**Task goal**
In the entries below, find every line with the string "computer" and copy it.

**Input**
===============

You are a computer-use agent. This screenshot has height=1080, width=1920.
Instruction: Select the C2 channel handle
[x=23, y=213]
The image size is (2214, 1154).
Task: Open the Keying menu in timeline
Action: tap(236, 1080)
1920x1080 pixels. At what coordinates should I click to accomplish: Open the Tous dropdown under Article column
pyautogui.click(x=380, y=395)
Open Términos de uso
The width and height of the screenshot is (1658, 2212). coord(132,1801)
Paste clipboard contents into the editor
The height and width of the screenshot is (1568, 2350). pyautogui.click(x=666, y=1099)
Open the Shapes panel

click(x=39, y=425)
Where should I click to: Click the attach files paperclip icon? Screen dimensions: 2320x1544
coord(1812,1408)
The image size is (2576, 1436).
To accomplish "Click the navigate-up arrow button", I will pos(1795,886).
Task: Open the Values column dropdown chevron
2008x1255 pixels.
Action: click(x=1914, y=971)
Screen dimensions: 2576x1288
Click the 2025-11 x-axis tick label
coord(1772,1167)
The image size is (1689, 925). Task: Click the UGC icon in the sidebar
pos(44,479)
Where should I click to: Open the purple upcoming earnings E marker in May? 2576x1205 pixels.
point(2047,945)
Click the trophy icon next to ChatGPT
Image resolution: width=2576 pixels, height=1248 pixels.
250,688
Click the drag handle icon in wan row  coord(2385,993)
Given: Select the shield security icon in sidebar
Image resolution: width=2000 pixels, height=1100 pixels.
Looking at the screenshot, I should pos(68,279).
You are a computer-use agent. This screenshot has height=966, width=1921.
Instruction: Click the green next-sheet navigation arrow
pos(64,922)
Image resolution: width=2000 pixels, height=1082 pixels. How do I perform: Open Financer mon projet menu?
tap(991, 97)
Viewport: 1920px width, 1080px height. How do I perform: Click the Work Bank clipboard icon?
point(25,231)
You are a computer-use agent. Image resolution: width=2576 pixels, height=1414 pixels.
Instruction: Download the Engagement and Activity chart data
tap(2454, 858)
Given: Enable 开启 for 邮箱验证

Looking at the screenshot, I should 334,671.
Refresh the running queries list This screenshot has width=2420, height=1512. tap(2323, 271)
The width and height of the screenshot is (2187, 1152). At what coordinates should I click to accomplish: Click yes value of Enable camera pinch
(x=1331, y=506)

===============

**Solution for this problem**
You are a computer-use agent. This screenshot has height=1080, width=1920.
You are a computer-use agent. This screenshot has height=966, width=1921.
You are a computer-use agent. Image resolution: width=2576 pixels, height=1414 pixels.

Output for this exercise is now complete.